Instructions to follow:
For the records below, say how many lines contain the string "left". Give no other text.
#####
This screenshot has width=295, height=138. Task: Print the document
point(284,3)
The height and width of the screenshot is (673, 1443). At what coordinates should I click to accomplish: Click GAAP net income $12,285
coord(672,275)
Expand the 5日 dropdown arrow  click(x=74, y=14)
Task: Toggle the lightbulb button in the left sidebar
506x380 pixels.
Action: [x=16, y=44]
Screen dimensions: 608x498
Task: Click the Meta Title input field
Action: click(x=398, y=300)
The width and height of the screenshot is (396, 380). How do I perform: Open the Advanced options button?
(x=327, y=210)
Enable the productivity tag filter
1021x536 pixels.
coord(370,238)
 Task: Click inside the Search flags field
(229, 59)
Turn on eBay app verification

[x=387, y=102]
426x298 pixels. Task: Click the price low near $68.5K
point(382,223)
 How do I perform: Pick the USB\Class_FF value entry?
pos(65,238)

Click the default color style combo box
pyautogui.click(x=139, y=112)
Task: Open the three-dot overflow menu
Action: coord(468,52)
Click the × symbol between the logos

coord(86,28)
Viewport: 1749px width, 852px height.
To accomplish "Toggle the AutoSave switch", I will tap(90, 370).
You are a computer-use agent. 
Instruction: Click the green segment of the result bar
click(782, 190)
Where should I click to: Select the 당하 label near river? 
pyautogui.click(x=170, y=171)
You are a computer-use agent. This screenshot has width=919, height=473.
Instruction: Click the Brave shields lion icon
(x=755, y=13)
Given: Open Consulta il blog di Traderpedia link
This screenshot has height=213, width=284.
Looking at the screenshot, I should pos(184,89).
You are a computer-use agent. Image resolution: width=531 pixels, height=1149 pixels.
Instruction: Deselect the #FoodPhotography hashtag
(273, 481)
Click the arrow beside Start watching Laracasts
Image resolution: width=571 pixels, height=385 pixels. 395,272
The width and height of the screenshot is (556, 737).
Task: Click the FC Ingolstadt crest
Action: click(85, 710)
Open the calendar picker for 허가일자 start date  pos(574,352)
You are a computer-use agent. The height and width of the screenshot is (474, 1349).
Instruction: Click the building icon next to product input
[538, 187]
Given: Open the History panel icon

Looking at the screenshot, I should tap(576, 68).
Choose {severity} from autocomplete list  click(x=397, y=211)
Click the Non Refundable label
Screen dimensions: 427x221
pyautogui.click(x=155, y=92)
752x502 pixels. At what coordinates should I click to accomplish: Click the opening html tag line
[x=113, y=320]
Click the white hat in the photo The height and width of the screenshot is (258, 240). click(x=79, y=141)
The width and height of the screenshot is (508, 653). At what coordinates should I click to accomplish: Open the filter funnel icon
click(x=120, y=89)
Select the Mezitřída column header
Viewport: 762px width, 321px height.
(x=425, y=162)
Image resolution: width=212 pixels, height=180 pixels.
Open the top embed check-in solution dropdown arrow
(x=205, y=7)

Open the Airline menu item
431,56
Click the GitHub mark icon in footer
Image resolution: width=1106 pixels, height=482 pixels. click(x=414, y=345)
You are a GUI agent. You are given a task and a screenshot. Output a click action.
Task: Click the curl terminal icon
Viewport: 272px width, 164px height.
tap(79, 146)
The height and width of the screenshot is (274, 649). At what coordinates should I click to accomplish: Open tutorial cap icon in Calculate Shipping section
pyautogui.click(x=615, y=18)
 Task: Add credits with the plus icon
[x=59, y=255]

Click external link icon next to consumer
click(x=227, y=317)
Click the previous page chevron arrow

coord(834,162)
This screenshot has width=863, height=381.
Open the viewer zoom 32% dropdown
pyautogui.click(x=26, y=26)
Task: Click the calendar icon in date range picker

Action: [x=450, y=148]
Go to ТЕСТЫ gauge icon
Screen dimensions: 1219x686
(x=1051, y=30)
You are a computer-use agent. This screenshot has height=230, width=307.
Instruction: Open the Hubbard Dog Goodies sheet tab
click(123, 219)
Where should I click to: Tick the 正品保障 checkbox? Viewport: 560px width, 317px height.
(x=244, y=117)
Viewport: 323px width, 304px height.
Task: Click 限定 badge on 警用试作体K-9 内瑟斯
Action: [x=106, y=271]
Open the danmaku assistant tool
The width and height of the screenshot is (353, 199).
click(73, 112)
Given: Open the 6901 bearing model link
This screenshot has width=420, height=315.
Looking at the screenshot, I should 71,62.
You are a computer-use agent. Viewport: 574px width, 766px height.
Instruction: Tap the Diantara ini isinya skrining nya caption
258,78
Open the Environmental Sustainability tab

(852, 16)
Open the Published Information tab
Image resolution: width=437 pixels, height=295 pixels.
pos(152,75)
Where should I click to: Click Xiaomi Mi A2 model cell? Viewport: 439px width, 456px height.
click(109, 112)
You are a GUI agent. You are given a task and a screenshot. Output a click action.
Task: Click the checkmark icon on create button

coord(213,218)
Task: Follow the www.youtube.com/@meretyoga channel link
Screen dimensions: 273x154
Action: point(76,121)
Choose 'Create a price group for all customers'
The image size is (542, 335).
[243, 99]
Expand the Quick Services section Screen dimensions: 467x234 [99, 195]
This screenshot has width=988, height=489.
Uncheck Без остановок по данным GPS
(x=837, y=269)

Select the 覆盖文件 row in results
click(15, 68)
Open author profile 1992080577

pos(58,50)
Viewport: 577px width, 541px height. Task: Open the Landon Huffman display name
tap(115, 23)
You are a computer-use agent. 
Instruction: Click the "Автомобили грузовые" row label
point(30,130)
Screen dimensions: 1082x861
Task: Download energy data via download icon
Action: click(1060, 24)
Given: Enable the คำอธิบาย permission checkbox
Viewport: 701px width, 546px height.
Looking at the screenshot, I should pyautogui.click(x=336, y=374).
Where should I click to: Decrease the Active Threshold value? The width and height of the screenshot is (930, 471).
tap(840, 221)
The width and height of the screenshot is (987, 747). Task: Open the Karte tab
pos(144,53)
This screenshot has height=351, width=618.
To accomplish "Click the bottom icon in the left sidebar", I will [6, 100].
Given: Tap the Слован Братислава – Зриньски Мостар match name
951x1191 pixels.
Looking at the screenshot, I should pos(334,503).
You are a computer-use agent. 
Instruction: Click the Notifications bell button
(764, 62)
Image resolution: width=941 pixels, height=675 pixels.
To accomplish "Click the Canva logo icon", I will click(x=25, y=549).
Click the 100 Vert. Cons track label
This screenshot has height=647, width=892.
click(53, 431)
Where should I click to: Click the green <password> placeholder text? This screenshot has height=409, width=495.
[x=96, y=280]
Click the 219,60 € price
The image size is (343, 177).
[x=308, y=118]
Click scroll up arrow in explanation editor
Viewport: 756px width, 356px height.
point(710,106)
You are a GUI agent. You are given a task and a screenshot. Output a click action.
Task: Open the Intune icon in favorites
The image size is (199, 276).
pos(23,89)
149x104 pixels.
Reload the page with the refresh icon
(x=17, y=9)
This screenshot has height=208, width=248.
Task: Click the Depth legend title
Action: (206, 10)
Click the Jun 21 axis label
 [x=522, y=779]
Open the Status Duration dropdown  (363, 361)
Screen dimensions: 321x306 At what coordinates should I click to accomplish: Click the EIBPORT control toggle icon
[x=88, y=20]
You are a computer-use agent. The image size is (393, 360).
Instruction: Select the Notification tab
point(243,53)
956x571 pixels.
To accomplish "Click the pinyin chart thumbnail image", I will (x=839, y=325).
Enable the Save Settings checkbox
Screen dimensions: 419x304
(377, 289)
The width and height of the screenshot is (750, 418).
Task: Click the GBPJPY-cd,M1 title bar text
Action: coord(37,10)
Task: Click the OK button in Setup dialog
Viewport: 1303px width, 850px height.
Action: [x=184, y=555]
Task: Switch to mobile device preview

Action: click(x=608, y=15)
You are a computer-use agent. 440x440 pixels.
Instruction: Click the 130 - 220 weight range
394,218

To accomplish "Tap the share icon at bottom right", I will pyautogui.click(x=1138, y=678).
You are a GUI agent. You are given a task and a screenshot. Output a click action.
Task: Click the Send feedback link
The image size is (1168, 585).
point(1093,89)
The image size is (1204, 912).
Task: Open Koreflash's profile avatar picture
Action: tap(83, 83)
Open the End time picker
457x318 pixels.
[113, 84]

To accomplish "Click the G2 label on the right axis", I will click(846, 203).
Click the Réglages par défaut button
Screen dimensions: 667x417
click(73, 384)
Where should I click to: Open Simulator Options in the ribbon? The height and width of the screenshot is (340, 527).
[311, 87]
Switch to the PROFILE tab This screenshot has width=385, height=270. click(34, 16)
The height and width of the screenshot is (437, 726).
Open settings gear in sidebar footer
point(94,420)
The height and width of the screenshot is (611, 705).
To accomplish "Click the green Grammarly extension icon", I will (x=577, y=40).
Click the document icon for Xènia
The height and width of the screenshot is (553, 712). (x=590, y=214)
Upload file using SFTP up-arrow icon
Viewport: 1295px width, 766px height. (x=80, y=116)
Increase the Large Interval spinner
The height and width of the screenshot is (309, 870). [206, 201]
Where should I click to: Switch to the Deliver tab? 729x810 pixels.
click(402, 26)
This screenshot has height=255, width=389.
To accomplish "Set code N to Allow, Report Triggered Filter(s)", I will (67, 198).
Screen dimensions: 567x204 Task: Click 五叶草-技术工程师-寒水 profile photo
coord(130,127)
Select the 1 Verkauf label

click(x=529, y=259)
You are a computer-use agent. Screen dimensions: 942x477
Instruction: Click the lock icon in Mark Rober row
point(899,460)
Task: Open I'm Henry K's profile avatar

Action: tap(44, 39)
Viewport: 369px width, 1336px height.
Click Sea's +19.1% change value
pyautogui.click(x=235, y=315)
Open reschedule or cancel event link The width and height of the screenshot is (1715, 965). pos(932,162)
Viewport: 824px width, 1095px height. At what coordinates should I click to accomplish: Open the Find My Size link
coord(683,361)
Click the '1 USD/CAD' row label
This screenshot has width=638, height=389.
#####
Task answer:
2